Pearson v. Schubach

763 P.2d 834, 52 Wash. App. 716
CourtCourt of Appeals of Washington
DecidedNovember 10, 1988
Docket8264-4-III
StatusPublished
Cited by16 cases

This text of 763 P.2d 834 (Pearson v. Schubach) is published on Counsel Stack Legal Research, covering Court of Appeals of Washington primary law. Counsel Stack provides free access to over 12 million legal documents including statutes, case law, regulations, and constitutions.

Bluebook
Pearson v. Schubach, 763 P.2d 834, 52 Wash. App. 716 (Wash. Ct. App. 1988).

Opinion

Munson, A.C.J.

In April 1982, Erwin Schubach leased property located at E. 11619 Sprague Avenue, Spokane, to Mr. and Mrs. Kenneth Pearson and Mr. and Mrs. Lyle Johnson (collectively referred to as Mr. Pearson). The lease was for 1 year, commencing April 5, 1982, with automatic annual extensions spanning 5 years. The lease contained the following provision:

26. First Right of Refusal. In the event Lessor is in receipt of a bona fide offer to purchase the demised property, which Lessor is willing to accept for purchase and sale of demised premises, Lessor shall furnish a copy of fully executed offer to purchase to Lessees within twenty-four (24) hours of receipt thereof and Lessees herein may exercise their first right to refusal not to *718 exceed forty-eight (48) hours from the date of receipt of copy thereof.

On October 12,1982, the Superior Court ordered the sale of Mr. Schubach's real property to satisfy a judgment rendered against him in State v. Empire Mobile Homes, Inc. (Spokane County Superior Court cause 79-2-07168-9, a consumer protection violation based on RCW 19.86). Kiemle & Hagood Company was appointed by the court as marketing agent for the sale; Paul Clausen was the closing attorney. According to an independent appraisal, the value of the property was $1,015,000.

Subsequently, Henry Grinalds, d/b/a G.M.P. Properties (G.M.P.), made an offer to purchase the property. It is undisputed all parties were aware of Mr. Pearson's right of first refusal. The offer to purchase was structured in such a fashion that the leased portion was separate from the unleased and both had different terms and square footage prices. However, the sale of the leased property was contingent upon the sale of the unleased portion.

By letter dated August 22, 1983, notice of the offer to purchase was personally served that day on Mrs.
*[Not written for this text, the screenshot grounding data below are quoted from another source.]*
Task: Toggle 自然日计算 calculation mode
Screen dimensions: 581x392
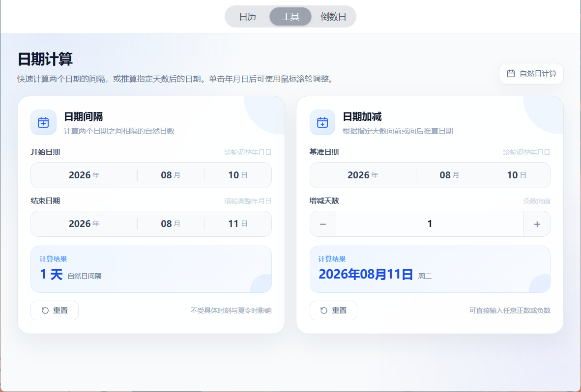Action: click(x=531, y=74)
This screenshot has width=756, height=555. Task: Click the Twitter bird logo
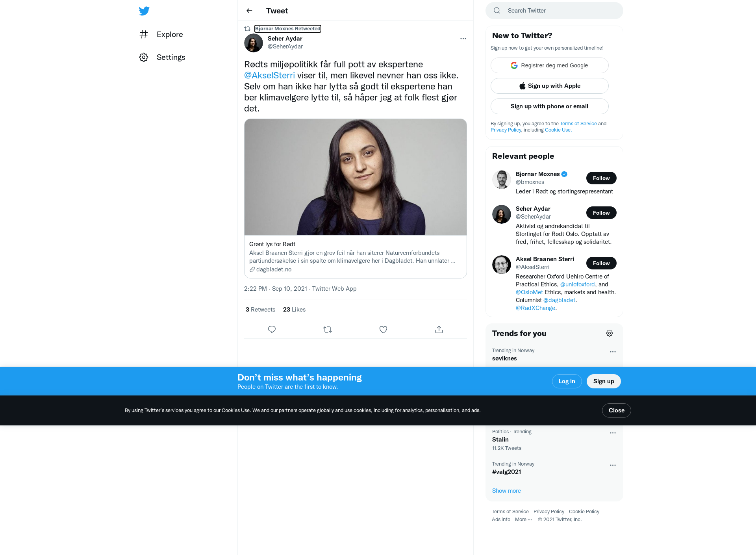click(x=144, y=11)
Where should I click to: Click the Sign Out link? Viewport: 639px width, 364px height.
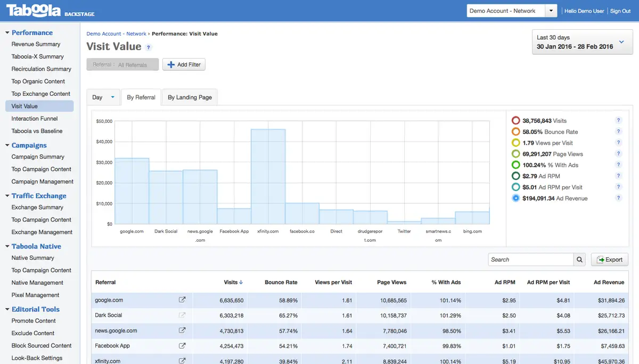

Pearson by a representative of the Attorney General's office. Mr. Pearson was present in the home; Mrs. Pearson gave him the letter. However, the earnest money agreement accompanying the letter was signed by an agent of Kiemle & Hagood, rather than Mr. Grinalds, on behalf of G.M.P. The agreement provided the sale was contingent upon the undisclosed purchaser (G.M.P.) "negotiating a purchase upon terms and conditions satisfactory to Purchaser on all of the Sellers contiguous property, of which the above described property is a part, within 5 days of Seller's acceptance."

On August 25, 1983, 48 hours after the letter was delivered to the Pearsons, a second supplemental order of restitution was signed in State v. Empire Mobile Homes, Inc., wherein the court approved G.M.P.'s $800,000 offer and *719 ordered the sale of all parcels, including the leased property to G.M.P. The court also found notice of the proposed offer had been served on the Pearsons, and the right of first refusal had not been exercised within the required 48 hours. The sale was closed September 16, 1983. Shortly thereafter G.M.P. assumed possession, giving notice to Mr. Pearson of its purchase. G.M.P. also began construction of a building upon the unleased portion at a cost of approximately $180,000 and purchased other contiguous parcels. Mr. Pearson made rental payments to G.M.P.; no action was taken to exercise his right of first refusal until the filing of the present lawsuit on December 6, 1984. Two years later, Mr. Pearson chose not to renew his lease and left the premises in September 1986.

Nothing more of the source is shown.